*Result*: Visual-tactile perception for a biomimetic robot in constrained environments.

Title:
Visual-tactile perception for a biomimetic robot in constrained environments.
Authors:
Source:
Bioinspiration & biomimetics [Bioinspir Biomim] 2026 Jan 02; Vol. 21 (1). Date of Electronic Publication: 2026 Jan 02.
Publication Type:
Journal Article
Language:
English
Journal Info:
Publisher: Institute of Physics Publishing Country of Publication: England NLM ID: 101292902 Publication Model: Electronic Cited Medium: Internet ISSN: 1748-3190 (Electronic) Linking ISSN: 17483182 NLM ISO Abbreviation: Bioinspir Biomim Subsets: MEDLINE
Imprint Name(s):
Original Publication: Bristol, UK : Institute of Physics Publishing, 2006-
Contributed Indexing:
Keywords: bio-inspired perception; biomimetics; robotics
Entry Date(s):
Date Created: 20251120 Date Completed: 20260102 Latest Revision: 20260102
Update Code:
20260130
DOI:
10.1088/1748-3190/ae224d
PMID:
41265038
Database:
MEDLINE

*Further Information*

*Environmental perception is a crucial foundation for enhancing the application potential of biomimetic robots. Motivated by the complementary roles of visual and tactile sensing observed in rats, this work proposes a visual-tactile perception for a small-scale bio-inspired robotic rat.

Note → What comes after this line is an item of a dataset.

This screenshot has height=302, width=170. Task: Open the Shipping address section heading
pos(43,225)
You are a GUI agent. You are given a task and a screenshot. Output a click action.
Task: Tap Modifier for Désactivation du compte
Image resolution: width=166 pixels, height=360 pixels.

The method leverages binocular vision to estimate depth images through an attention-based network and improve perception and localization accuracy by 14.22% based on a dynamic objects removal module. Besides, the whisker sensor is applied to enhance the robot's ability to identify object contours and environmental boundaries in narrow spaces, with obstacle contour and environment boundary reconstruction goodness of fit exceeding 97.00% and 93.87%, respectively. In addition, by integrating the above individual perception methods, we achieve the fusion of vision and tactile sensing for complex environment perception. To the best of our knowledge, this is the first study to implement vision-tactile fusion perception on a miniature biomimetic robot through physical experiments. The experiments demonstrate that our method exhibits promising results on the robotic rat, reducing localization errors in narrow and dim scenes by an average of 29.14% compared to existing state-of-the-art methods.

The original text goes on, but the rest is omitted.